(Rows from a pointing dataset)
==========

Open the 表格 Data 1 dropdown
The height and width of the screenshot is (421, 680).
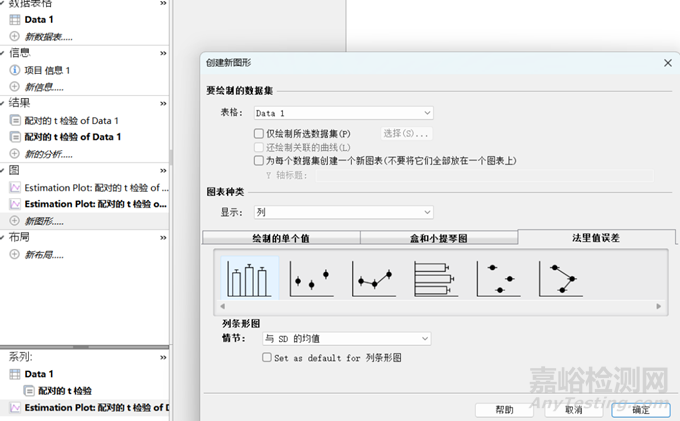pyautogui.click(x=341, y=113)
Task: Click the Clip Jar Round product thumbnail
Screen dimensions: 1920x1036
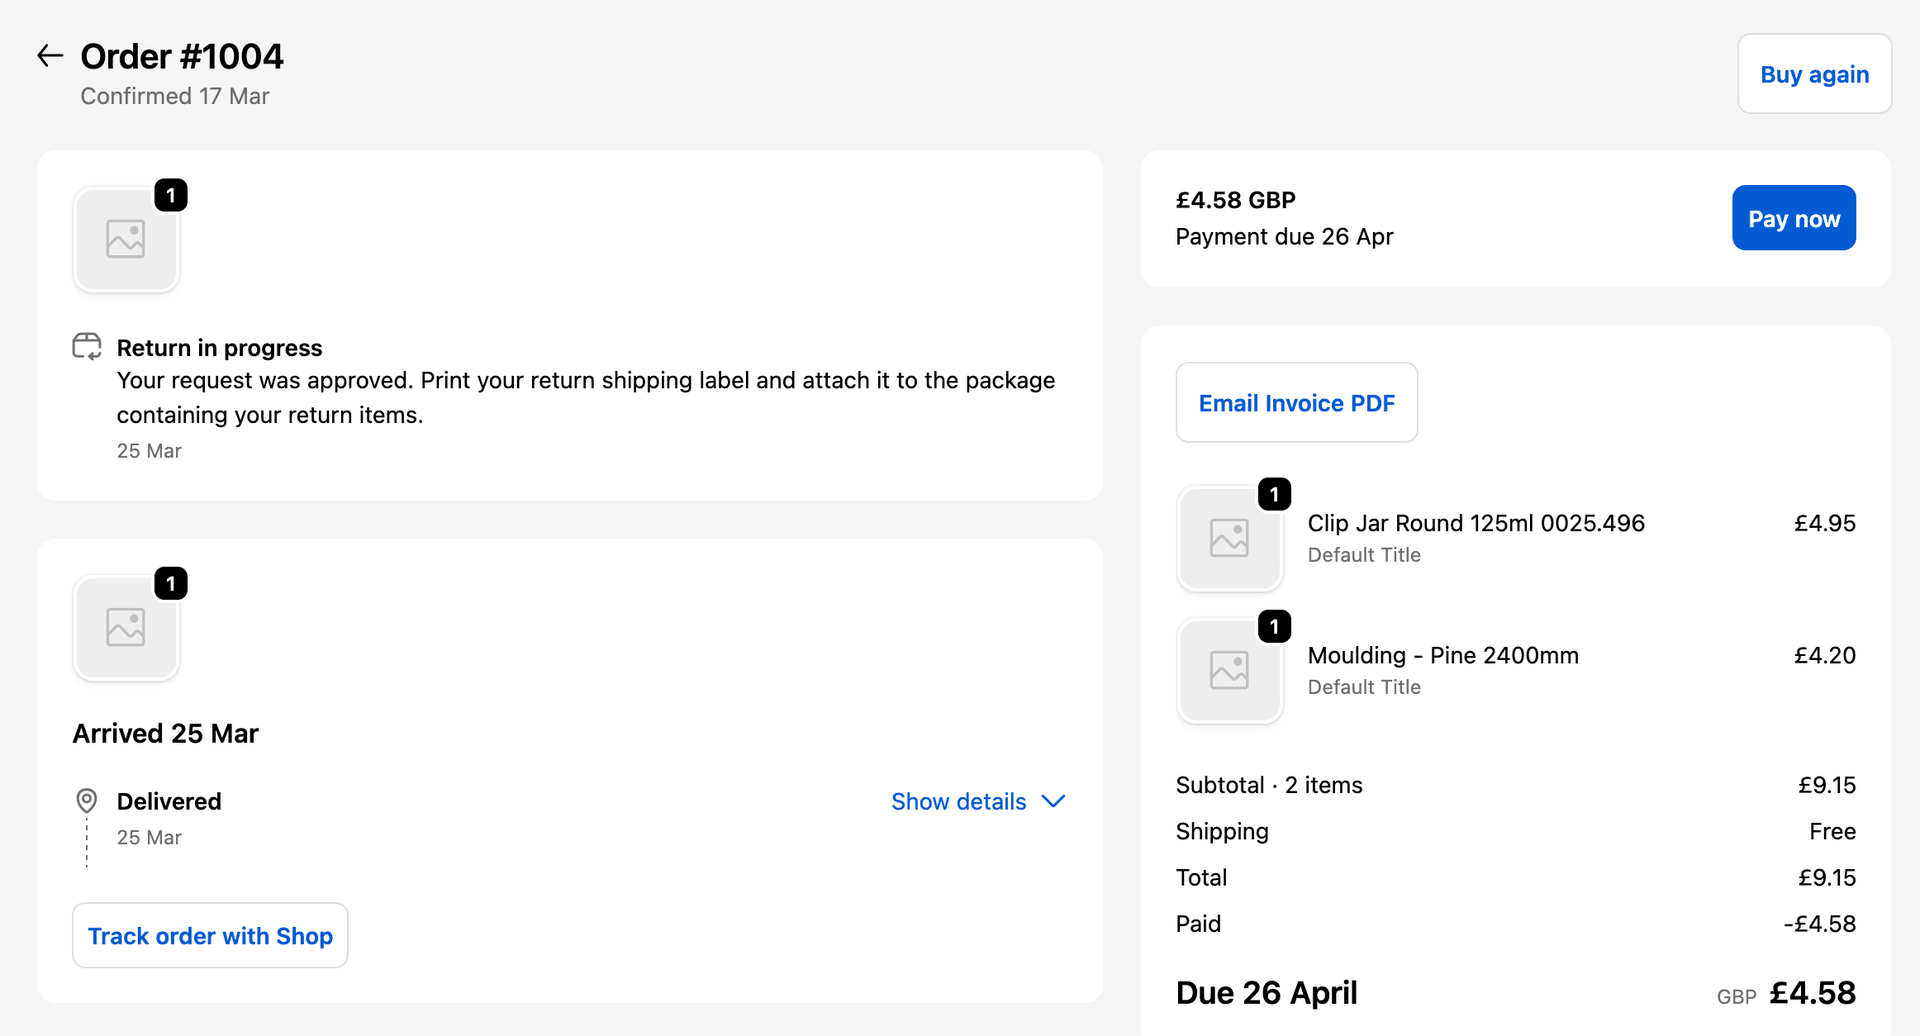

==========

Rewrite the rows with "thumbnail" changed to "image" and every other word left the same. Leave the pictures out of your answer.

Open the 表格 Data 1 dropdown
The height and width of the screenshot is (421, 680).
pyautogui.click(x=341, y=113)
Task: Click the Clip Jar Round product image
Screen dimensions: 1920x1036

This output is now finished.